Speaker: Yalong, Pi, Ph.D. Assistant Research Scientist, Texas A&M Institute of Data Science
Faculty Host: Xinyue Ye, Department of Landscape Architecture & Urban Planning, Urban Data Science Lab
Abstract: Accurate and prompt traffic data is necessary to the success of large event management. Conventional methods of traffic volume and speed monitoring primarily rely on sensors, on-board GPS, and human observation, which are generally resource-intensive, slow, and subject to implementation limits. Compared to this, computer vision is a more efficient alternative to extract information from the traffic monitoring visual data. This talk presents a framework designed to extract traffic volume counts and intersection turning patterns from cameras on the Texas A&M University (TAMU) campus. Particularly, a convolutional neural network (CNN) object detection model, namely YOLOv5 (You Only Look Once version 5), is integrated with an object tracking algorithm (Deep-SORT) to track vehicles and pedestrians in camera views. These tracks are projected using homography transformation from the pixel coordinate system of the camera onto an orthogonal map (world coordinates) along with information such as unique ID, class, position, and time stamp. Moreover, accuracy influencing factors including lighting condition, camera angle, detection size, traffic volume, and time are studied. This work is a collaboration of the speaker Yalong Pi with Tim Lomax (Texas A&M Transportation Institute), Amir Behzadan (Texas A&M University Department of Construction Science) and Nick Duffield (Texas A&M University Department of Electrical and Computer Engineering and Institute of Data Science). Video data used in this study were provided under agreement by Texas A&M Transportation Services, and analyzed under privacy-preserving protocols approved by the Texas A&M Privacy Officer, Office of General Counsel (OGC), and Institutional Review Board (IRB).

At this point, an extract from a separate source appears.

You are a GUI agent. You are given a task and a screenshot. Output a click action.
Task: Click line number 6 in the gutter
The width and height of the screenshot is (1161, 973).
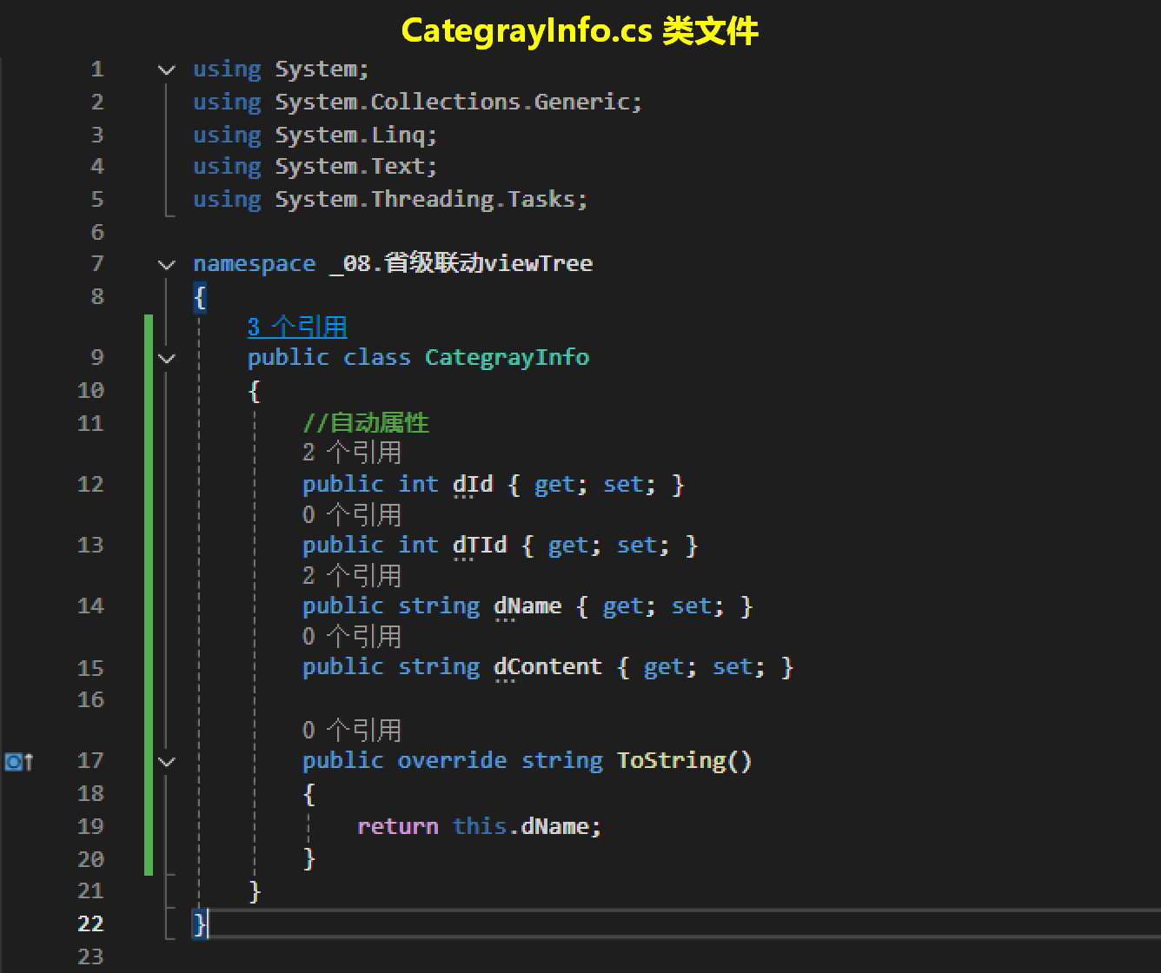click(x=96, y=232)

This seminar series is co-organized by Department of Landscape Architecture and Urban Planning, Transportation Institute, and Institute of Data Science at Texas A&M University
Biography: Yalong Pi is a Postdoctoral Data Scientist in the Texas A&M Institute of Data Science (TAMIDS) at Texas A&M University since 2020. During 2013-2016, he worked as a project manager at Gree Real Estate Co Ltd, Zhuhai City, China. He also worked as a junior architect at Shanghai Water&Rock Group in 2017. He obtained a Ph.D. in Architecture from Texas A&M University (2020), a Master’s Degree of Civil Engineering (2013) from Wuhan Institute of Technology, and a Bachelor Degree of Mechanical Engineering (2011) from Wuhan Textile University. He is a certified Architectural Engineer in China mainland. His research focuses on machine learning (computer vision) applications in domains including disaster reconnaissance, transportation, construction automation, and building information modeling.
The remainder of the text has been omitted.